I went through the Calendars from 1878 to 1900. Just noting here that Thomas William never served as preceptor of Loyal Brunswick 24 preceptory during that period.


I started with 1883, so the information on Loyal Brunswick 24 is from its p11: meets St George’s Hall East Stonehouse. Warrant is dated 1830.

1884 issue pp30-31.

1885 issue p31.

1887 issue p1 in which Thomas William is listed for the first time as Provincial Prior of Devonshire.

1888 issue p16: date of Thomas William’s appointment - 31 May 1887; p1 an account of Thomas William doing homage for his appointment at the December meeting of the National Great Priory. He was attended into the hall for this by (amongst others) Thomas Walker Coffin and W G Lemon. On p31 in list of those attending the annual meeting in May: Nelson Prower, soon to be in the GD, was there representing Mount Calvary D preceptory.
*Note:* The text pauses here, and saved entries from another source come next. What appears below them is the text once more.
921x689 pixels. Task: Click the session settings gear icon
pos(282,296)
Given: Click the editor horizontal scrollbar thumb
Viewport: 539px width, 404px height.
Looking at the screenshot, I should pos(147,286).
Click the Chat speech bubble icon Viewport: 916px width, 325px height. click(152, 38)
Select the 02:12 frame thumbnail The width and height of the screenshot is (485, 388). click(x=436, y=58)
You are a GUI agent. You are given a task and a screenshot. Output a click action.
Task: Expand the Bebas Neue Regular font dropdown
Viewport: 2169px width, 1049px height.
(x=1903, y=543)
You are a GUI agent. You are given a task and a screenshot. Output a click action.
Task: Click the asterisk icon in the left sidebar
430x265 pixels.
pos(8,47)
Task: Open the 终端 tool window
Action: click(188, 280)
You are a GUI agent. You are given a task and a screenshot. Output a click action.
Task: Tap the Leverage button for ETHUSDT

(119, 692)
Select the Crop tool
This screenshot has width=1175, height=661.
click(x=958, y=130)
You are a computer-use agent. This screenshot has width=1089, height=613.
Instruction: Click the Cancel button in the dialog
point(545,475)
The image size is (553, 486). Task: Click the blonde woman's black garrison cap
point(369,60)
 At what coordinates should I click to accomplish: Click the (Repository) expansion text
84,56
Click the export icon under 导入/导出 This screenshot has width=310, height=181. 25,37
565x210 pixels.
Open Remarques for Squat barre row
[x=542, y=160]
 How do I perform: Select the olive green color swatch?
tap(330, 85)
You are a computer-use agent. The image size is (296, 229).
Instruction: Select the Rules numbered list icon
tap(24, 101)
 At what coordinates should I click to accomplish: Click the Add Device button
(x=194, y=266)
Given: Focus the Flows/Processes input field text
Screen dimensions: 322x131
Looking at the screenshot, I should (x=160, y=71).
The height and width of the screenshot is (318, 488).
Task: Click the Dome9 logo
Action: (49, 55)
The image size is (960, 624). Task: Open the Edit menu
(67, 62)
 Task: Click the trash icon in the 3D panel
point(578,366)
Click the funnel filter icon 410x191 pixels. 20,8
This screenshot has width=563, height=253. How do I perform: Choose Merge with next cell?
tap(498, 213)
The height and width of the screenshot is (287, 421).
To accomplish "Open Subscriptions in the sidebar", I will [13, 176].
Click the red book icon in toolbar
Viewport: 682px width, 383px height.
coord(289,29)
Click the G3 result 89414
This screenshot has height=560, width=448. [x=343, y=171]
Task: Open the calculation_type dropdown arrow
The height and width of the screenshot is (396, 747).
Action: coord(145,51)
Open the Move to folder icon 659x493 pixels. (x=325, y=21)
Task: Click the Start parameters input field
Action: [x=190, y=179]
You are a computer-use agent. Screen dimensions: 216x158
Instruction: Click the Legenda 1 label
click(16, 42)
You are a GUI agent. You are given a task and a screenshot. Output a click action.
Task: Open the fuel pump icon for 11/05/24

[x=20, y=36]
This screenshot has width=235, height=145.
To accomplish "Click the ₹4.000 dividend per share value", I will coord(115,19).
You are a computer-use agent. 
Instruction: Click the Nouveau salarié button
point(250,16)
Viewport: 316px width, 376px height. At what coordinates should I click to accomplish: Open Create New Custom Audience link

PP32-33 Thomas William, W G Lemon and Nelson Prower also attended the meeting of the Order of Malta, in May 1888, and Thomas William presided at the banquet.

1889 issue p30; pp36-37 in which the changes to entrance requirements were first debated; pp38-39.

1890 p1, p6, p10, pp31-34; p35 ratification of the changes in membership requirements and efforts to sort out the Order’s finances; p35 change of venue for meetings and p37 confirmation that there would now be two national meetings per year.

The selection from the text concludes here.